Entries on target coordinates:
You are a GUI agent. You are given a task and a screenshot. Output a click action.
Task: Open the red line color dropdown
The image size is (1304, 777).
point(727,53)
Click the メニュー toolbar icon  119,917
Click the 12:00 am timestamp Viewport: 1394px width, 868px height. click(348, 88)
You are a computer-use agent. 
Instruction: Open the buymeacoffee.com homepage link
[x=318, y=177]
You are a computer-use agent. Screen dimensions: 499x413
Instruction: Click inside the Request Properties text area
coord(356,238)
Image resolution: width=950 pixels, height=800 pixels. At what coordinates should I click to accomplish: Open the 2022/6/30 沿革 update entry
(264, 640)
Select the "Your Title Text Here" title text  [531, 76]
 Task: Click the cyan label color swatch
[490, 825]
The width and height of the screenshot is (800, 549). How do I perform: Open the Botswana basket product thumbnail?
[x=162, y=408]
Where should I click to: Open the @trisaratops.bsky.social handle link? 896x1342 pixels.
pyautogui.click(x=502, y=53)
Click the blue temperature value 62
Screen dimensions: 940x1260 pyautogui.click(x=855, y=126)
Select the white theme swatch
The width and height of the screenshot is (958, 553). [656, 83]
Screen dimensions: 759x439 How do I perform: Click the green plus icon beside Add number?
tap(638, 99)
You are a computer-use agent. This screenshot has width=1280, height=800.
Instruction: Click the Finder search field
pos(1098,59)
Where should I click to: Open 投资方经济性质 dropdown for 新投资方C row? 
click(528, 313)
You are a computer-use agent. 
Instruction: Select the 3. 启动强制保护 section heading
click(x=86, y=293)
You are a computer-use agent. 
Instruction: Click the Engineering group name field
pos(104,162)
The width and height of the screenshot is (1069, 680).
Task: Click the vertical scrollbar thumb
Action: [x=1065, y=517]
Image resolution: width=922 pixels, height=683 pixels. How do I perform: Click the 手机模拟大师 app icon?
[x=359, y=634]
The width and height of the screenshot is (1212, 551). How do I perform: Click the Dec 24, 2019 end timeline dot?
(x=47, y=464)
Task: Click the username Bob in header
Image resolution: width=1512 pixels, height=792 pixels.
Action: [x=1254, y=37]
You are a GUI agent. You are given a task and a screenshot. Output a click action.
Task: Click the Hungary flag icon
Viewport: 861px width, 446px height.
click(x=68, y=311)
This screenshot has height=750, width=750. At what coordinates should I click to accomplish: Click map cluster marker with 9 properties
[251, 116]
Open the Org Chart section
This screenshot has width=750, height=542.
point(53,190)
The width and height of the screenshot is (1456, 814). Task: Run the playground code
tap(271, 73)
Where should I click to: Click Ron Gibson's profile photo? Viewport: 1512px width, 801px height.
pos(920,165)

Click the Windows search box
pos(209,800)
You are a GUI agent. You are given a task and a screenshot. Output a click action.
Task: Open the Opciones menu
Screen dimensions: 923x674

## REQUIREMENTS
Pull out every line of the records above that contains the string "field", and copy each one in full.

## RESPONSE
Instruction: Click the Finder search field
Instruction: Click the Engineering group name field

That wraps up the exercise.